“El fondo del corazón es árido. El hombre siembra sólo aquello que puede… y lo cuida”. Stephen King, Cementerio de animales

¿Jugamos mañana?

Por José María Marcos (*)


A Kiara solían dejarla demasiado tiempo sola, y las horas pasaban largas y aburridas, abrumadoras y tenebrosas como la afonía de Dios.
Todas las tardes planificaba distintas actividades para entretenerse con sus amigas. Buscaba olvidar el abandono de su madre y el creciente mal humor de su padre.
Un buen día, Kiara reveló a sus compañeras que estaba muy preocupada por el paradero de Itatí, y su padre esquivaba mencionar a la desaparecida.
—¿De qué hablás? ¡No sé nada! ¡Yo no sé nada!
Con el fin de averiguar algo por su cuenta, Kiara sentó a sus amigas en un círculo, imitando a su abuela Adaluz, que usaba un pañuelo rojo en la cabeza y tenía un lunar que parecía una isla en una cara inundada por las arrugas. Kiara planeó aquella sesión durante largo tiempo, y habiendo meditado las palabras necesarias, pese a sus cortos once años, convenció a sus compañeras.
Tras cerrar las cortinas del living, apagó las luces y encendió, en el centro de la rueda, tres velas negras que le robó a su abuela, o que Adaluz se dejó robar al ver que su nieta tenía cierta inclinación hacia sus creencias.
Al lado de las velas, Kiara puso una cuchilla con la que Adaluz cortaba las cabezas de los sapos durante sus conjuros.
Asumiendo su liderazgo, comenzó a dar órdenes:
—Vos, Lucía, vas a ser la encargada de hablar por Itatí. Sé que podés hacerlo bien —dijo contemplando a su amiga, que se estaba quedando pelada, tenía la cara sucia y poseía un gesto adusto que ensombrecía su belleza.
Lucía le devolvió la mirada y asintió en silencio.
—Las restantes me van a ayudar a buscar entre las sombras. Cerraremos los ojos y, poco a poco, vamos a visualizar a Itatí.
Estuvieron algunos minutos sumergidas en una pausa hasta que Kiara murmuró:
—Veo a un hombre… Está muy enojado… Itatí le pregunta: “¿Jugamos mañana?”. El hombre se tambalea… pero va hacia ella… la agarra de las piernas… No, por favor… no… ¡no! La golpea contra el suelo… Le arranca la cabeza, los brazos… la mete en una bolsa negra.
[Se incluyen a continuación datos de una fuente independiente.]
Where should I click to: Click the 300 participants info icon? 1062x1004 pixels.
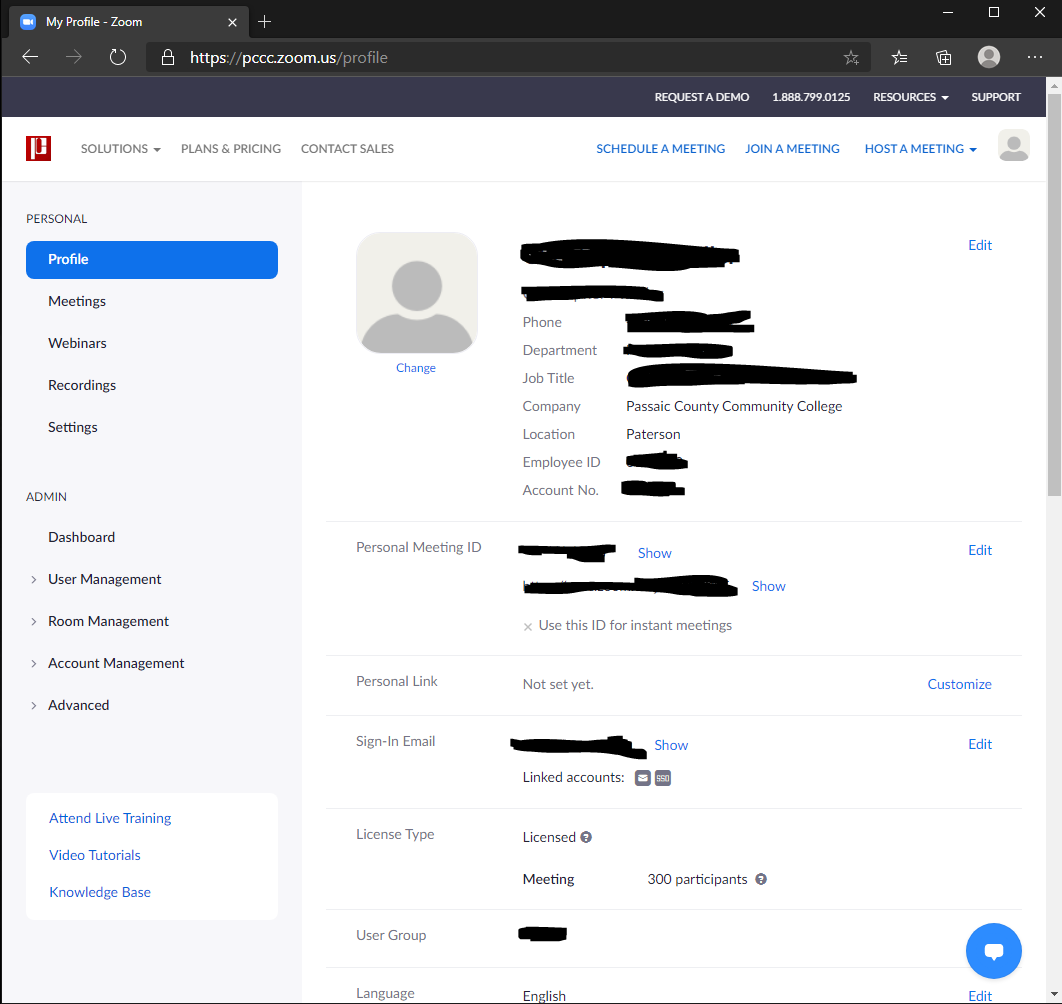[x=761, y=879]
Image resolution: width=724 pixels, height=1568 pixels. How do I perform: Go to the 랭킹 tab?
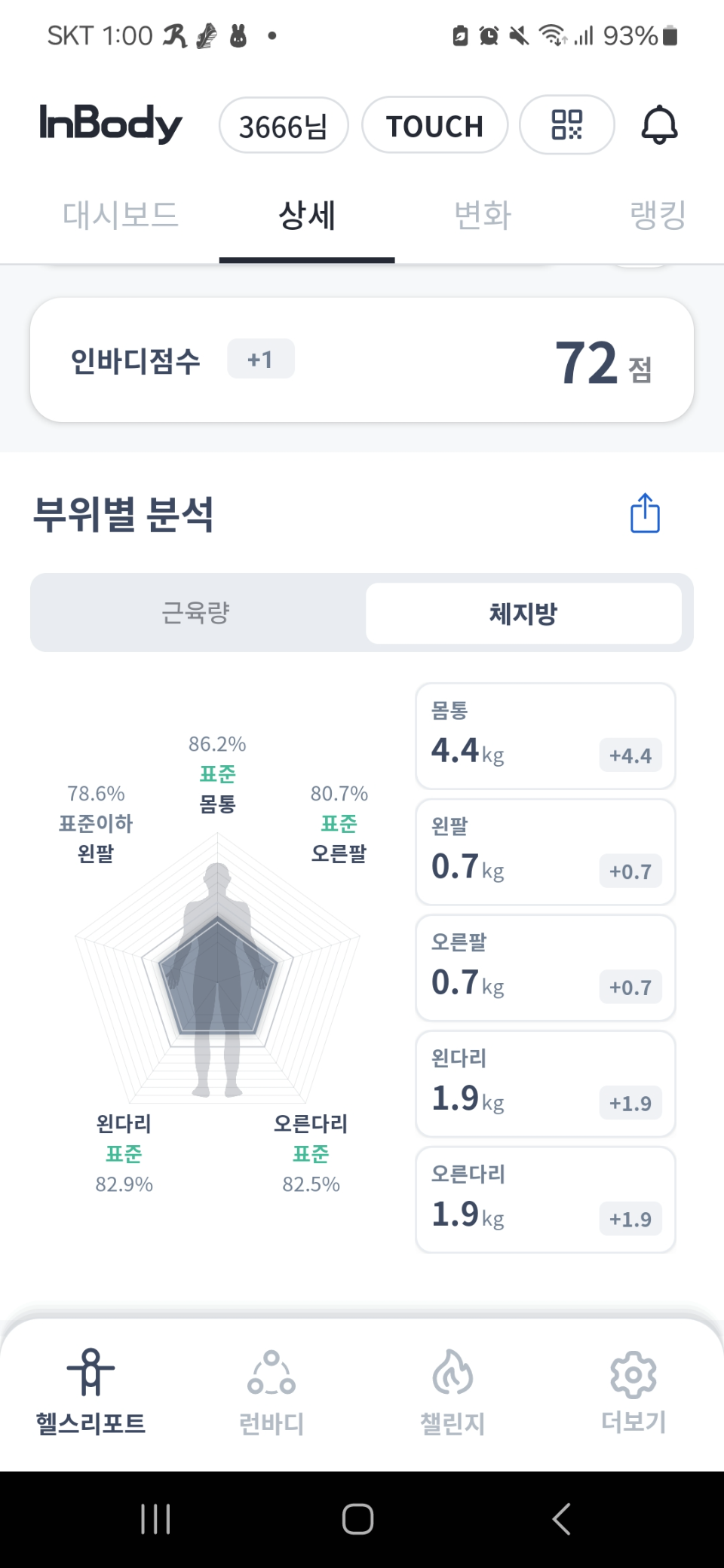coord(658,216)
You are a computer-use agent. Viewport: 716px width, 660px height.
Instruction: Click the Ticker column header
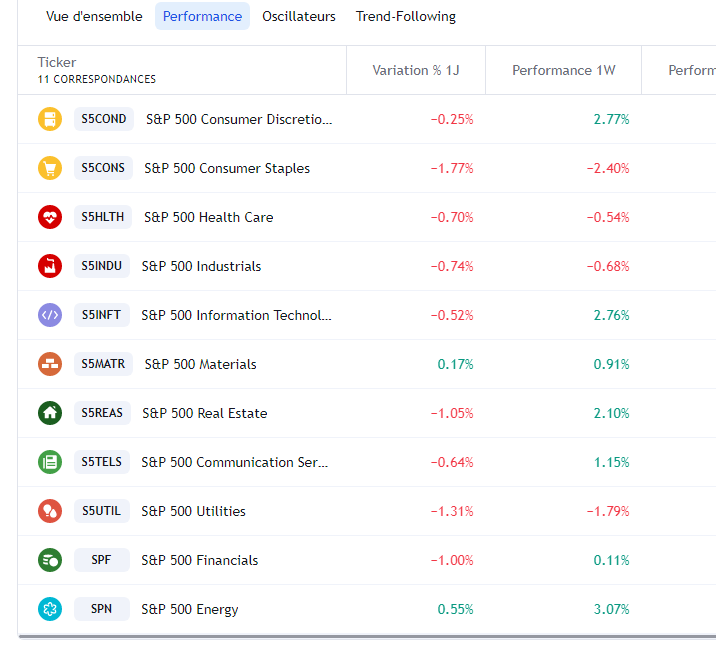57,62
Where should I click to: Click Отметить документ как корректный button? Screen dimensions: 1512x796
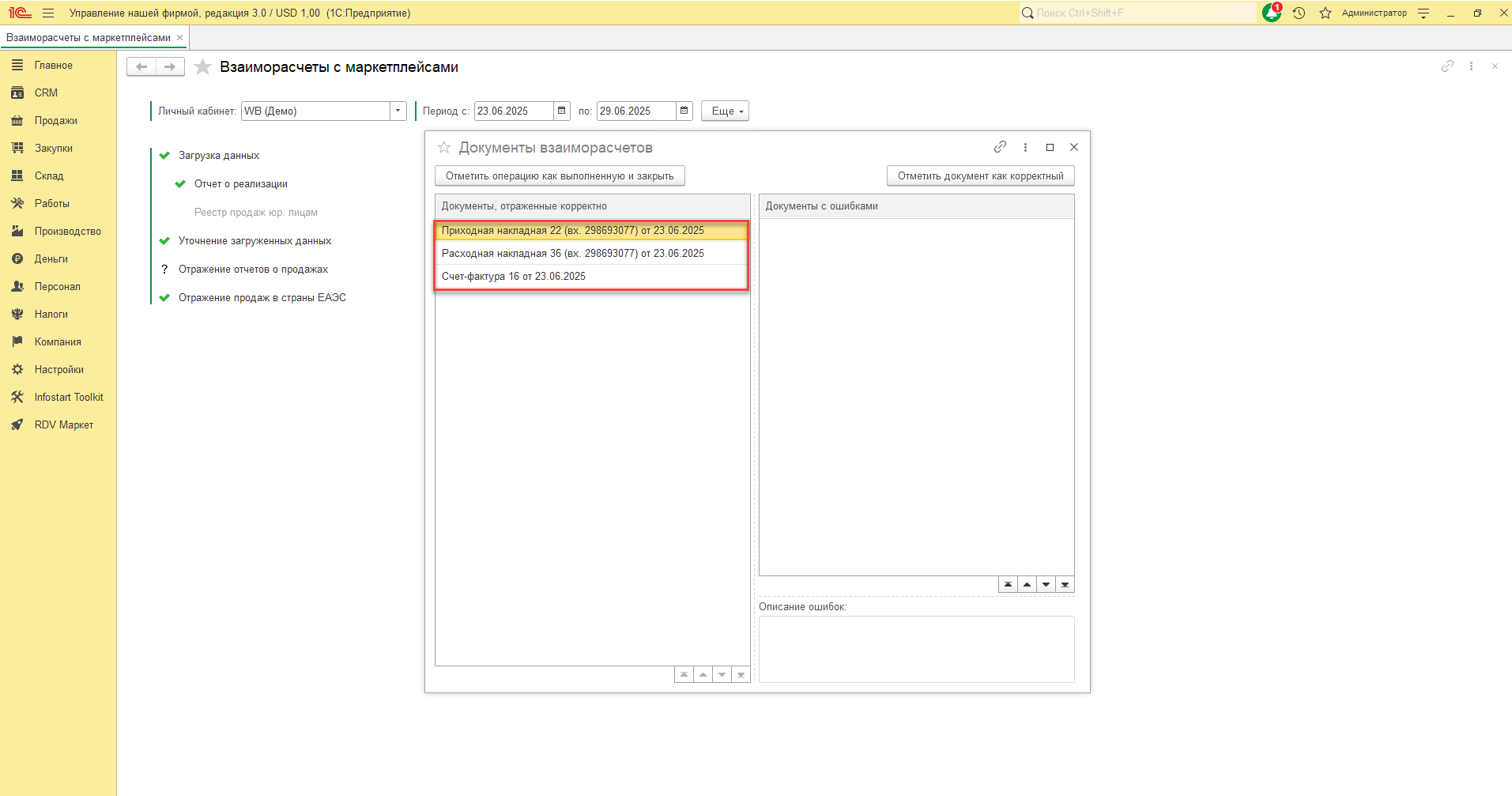980,175
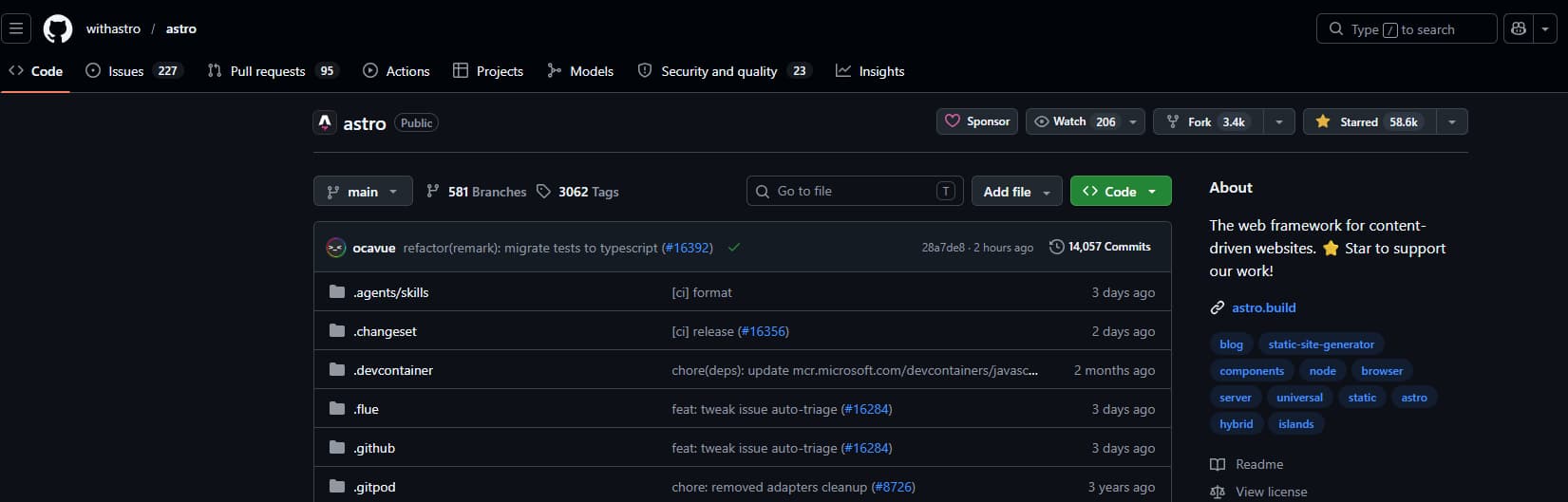Image resolution: width=1568 pixels, height=502 pixels.
Task: Open the .github folder
Action: (x=374, y=448)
La noche está oscura… pone el cuerpo en un volquete… no hay nadie…
Kiara abrió los ojos y notó que transpiraba.
Lucía, sin perder su mueca hosca, habló con la voz metálica de Itatí:
—¿Tomamos la leche? ¡Tengo hambre!
—¿Dónde estás, Itatí? —preguntó Kiara, desesperada, y a tientas tomó la cuchilla, que apretó contra su pecho—. ¿Dónde estás? ¿Dónde estás?
—¡Tengo sueño! ¿Me peinás? —siguió Lucía.
—¡Decinos dónde estás! —gritó Kiara.
—¿Tomamos la leche? ¡Tengo hambre!
Se abrió la puerta. El padre de Kiara entró, borracho, como tantos días, y se sorprendió ante la reunión.
—¡Tengo sueño! ¿Me peinás? —repitió Lucía, y el padre caminó hacia ella, la tomó de las piernas y la golpeó contra las paredes.
Kiara trató de proteger a sus otras amigas, pero el padre le dio un empujón, sin importarle que tuviera la Tramontina en la mano, y una a una, fueron despedazadas por las garras de aquel hombre, que al terminar se desplomó en la fría losa y vomitó contra su rostro.
La cabeza de Lucía, tirada debajo de un armario y separada de su cuerpo, siguió hablando:
—¿Jugamos mañana? ¿Jugamos mañana? ¿Jugamos mañana?
Lejos, muy lejos, en medio de un basural, Itatí parpadeó y respondió con firmeza:
—Juguemos hoy.
Y Kiara, mirando a su padre y a sus muñecas destrozadas, recordó cómo su abuela acariciaba a los sapos.